[Saved data entries]

■ ■ ■ ■ ■

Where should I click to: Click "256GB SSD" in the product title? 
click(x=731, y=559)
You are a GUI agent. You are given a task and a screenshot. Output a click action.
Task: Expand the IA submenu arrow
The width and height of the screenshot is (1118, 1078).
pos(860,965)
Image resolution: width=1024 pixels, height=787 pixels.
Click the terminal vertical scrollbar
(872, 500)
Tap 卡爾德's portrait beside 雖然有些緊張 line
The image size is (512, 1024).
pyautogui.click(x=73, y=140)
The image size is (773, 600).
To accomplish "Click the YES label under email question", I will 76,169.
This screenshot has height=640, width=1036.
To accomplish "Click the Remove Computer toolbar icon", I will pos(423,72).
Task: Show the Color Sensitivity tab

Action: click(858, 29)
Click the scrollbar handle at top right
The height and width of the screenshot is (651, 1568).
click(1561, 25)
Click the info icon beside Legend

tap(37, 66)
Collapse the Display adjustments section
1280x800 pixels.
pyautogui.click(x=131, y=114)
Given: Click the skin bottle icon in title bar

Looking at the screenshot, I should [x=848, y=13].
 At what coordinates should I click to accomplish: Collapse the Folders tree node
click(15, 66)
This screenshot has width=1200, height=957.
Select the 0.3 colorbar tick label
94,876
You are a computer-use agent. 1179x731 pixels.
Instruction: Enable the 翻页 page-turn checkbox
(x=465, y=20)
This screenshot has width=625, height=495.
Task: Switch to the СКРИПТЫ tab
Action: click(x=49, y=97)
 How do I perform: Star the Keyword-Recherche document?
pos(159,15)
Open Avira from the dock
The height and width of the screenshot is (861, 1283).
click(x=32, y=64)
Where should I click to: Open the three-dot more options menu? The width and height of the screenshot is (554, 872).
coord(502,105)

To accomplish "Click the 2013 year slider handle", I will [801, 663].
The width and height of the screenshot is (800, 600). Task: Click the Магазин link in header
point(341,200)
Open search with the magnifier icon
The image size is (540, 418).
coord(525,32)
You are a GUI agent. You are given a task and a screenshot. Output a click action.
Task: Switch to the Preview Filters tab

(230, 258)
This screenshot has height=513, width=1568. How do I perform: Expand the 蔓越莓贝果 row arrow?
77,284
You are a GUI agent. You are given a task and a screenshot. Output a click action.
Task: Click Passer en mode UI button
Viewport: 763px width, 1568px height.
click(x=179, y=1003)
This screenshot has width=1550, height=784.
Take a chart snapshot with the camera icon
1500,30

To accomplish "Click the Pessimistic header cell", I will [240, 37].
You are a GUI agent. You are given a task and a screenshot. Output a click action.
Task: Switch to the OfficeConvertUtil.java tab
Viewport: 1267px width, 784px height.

■ ■ ■ ■ ■

» **WORK INSTRUCTION**
Copy out, word for word, the part of the entries above that begins at the line with "The image size is (773, 600)." and ends at the line with "Open search with the magnifier icon", including both.

» **ANSWER SECTION**
The image size is (773, 600).
To accomplish "Click the YES label under email question", I will 76,169.
This screenshot has height=640, width=1036.
To accomplish "Click the Remove Computer toolbar icon", I will pos(423,72).
Task: Show the Color Sensitivity tab

Action: click(858, 29)
Click the scrollbar handle at top right
The height and width of the screenshot is (651, 1568).
click(1561, 25)
Click the info icon beside Legend

tap(37, 66)
Collapse the Display adjustments section
1280x800 pixels.
pyautogui.click(x=131, y=114)
Given: Click the skin bottle icon in title bar

Looking at the screenshot, I should [x=848, y=13].
 At what coordinates should I click to accomplish: Collapse the Folders tree node
click(15, 66)
This screenshot has width=1200, height=957.
Select the 0.3 colorbar tick label
94,876
You are a computer-use agent. 1179x731 pixels.
Instruction: Enable the 翻页 page-turn checkbox
(x=465, y=20)
This screenshot has width=625, height=495.
Task: Switch to the СКРИПТЫ tab
Action: click(x=49, y=97)
 How do I perform: Star the Keyword-Recherche document?
pos(159,15)
Open Avira from the dock
The height and width of the screenshot is (861, 1283).
click(x=32, y=64)
Where should I click to: Open the three-dot more options menu? The width and height of the screenshot is (554, 872).
coord(502,105)

To accomplish "Click the 2013 year slider handle", I will [801, 663].
The width and height of the screenshot is (800, 600). Task: Click the Магазин link in header
point(341,200)
Open search with the magnifier icon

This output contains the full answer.